Roberto Ferreira, cantoneiro, de 59 anos, estava ao portão da sua casa, quando o Diário da Lagoa (DL) andava pela rua do Outeiro. Ao contrário de outros residentes, este tem a sorte de a sua casa ser mais alta, por isso, não lhe costuma entrar água, conta. Os prejuízos acontecem mais abaixo, onde a via é mais plana e as portas de algumas casas são mais baixas que a sua. No entanto, em dias de cheias, que se iniciam normalmente de madrugada, refere, tem de esperar que o caudal diminua, para conseguir sair de casa. “Isto por aqui abaixo era uma grota autêntica,” é o cenário que observa quando a água leva o asfalto. “Estão a arranjar isso, mas é provisório. Aqui colocaram betão e mais abaixo breu,” diz, sobre as intervenções. A seu ver, deve-se criar forma de, acima da rua, escoar-se a água, para evitar a cheia. “É sempre naquele sítio ali em cima que as águas rebentam”.

Um jovem morador da mesma rua não se quis alongar muito nas declarações, mas não deixou de referir que a situação já é costume e que apesar de se fazerem intervenções ao longo da rua, o problema que precisa de ser resolvido fica mais “acima”.

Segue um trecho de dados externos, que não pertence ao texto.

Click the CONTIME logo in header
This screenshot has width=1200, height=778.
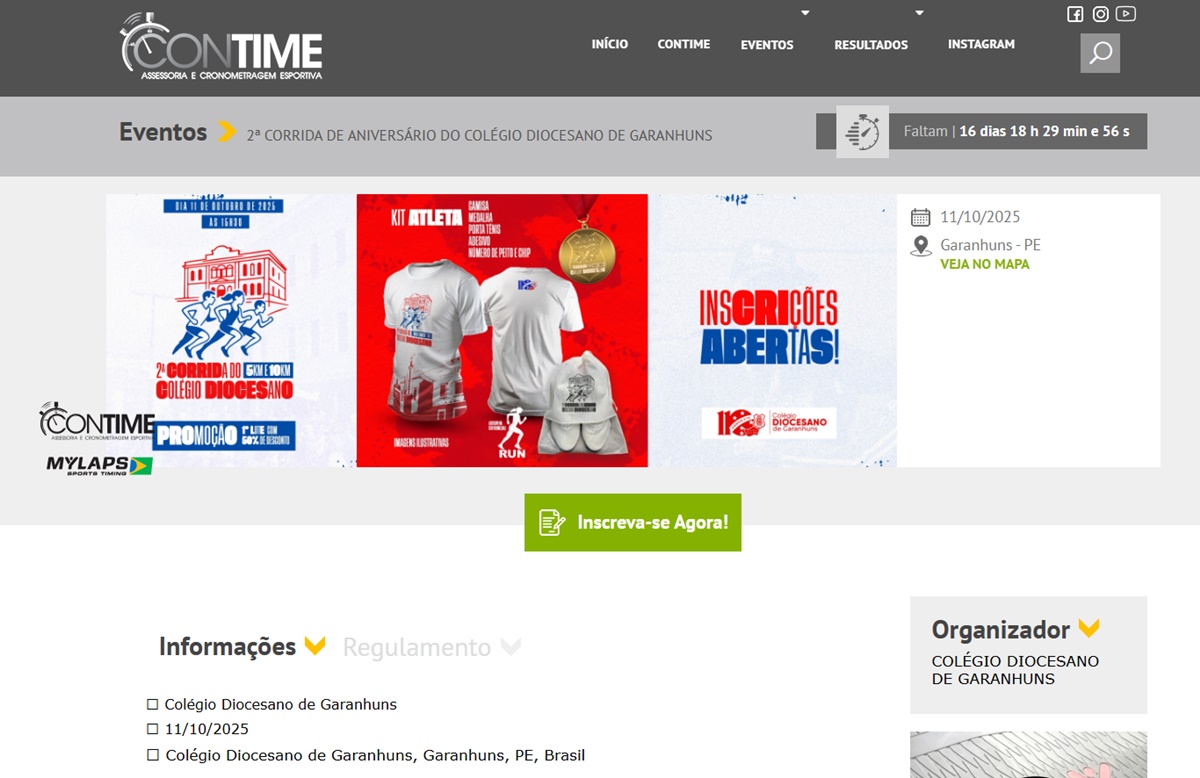click(221, 46)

Rui Leite, de 42 anos e carpinteiro de profissão, é outro residente da zona e conhece também de perto o problema das inundações que passam mesmo à frente da sua casa e já lhe causaram prejuízos: “vem a água por aí fora e rebenta os caminhos todos. As águas vão para dentro de casa. Entrou água na minha casa. Sempre faz prejuízos, nas mobílias, nas portas”, lamenta. Os eventos também afetam o seu dia-a-dia para ir trabalhar. Não conseguindo trazer o carro para a rua, tinha de vir “por cima”. Depois de a via ficar destruída, Rui explica que “[as entidades] tapam os buracos com brita e coisas assim, e depois, já se sabe, quando chove, a água leva tudo outra vez”. Agora, enquanto a origem do problema não é resolvida, a esperança é que não cheguem novas chuvas torrenciais para destruir novamente a rua. “Arranjaram o caminho, e agora não tem chovido. Vai se ver como fica e como não fica,” diz Rui Leite. Para este e todos os outros moradores da rua do Outeiro e da rua dos Afonsos, quando há o alerta de mau-tempo, o futuro é sempre uma incógnita.

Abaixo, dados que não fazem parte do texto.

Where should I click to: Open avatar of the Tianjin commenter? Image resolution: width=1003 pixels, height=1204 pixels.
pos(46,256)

À presidente da Junta de Freguesia dos Arrifes, Sandra Costa Dias, o DL questionou sobre se há um sentimento de revolta por parte dos residentes, ao que a autarca responde: “Claro que sim. Se durante um mês tiveram sete vezes um rio à porta e impedidos de entrar e sair, a revolta é tudo o que não se pode questionar. A Junta nunca calou a revolta das pessoas, embora, muitas vezes, a Junta, que está na linha da frente, apanhe com a revolta – que temos de compreender”. Segundo a autarca, “as pessoas não querem saber se a responsabilidade de limpar o que está na origem do problema é da Junta, da Câmara ou do Governo. Eles querem é o seu problema seja resolvido legitimamente”.

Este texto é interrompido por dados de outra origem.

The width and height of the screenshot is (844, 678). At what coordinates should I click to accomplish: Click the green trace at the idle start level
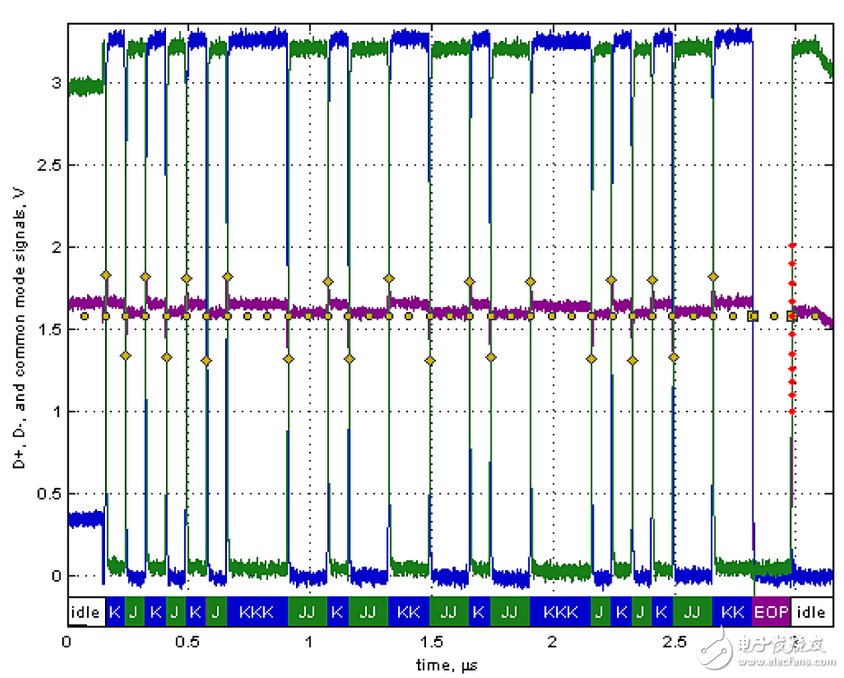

Algumas questões sobre o tema foram colocadas à Câmara Municipal de Ponta Delgada, mas, segundo a mesma, nada mais tem a acrescentar para além daquilo que tem sido comunicado, lembrando apenas que será realizado um estudo hidrológico.
Outras freguesias de Ponta Delgada têm também registado enxurradas desde dezembro passado, nomeadamente Feteiras, Candelária, Ginetes, Mosteiros, Sete Cidades, Pilar da Bretanha, Ajuda da Bretanha, Remédios, Santa Bárbara, Santo António e Capelas.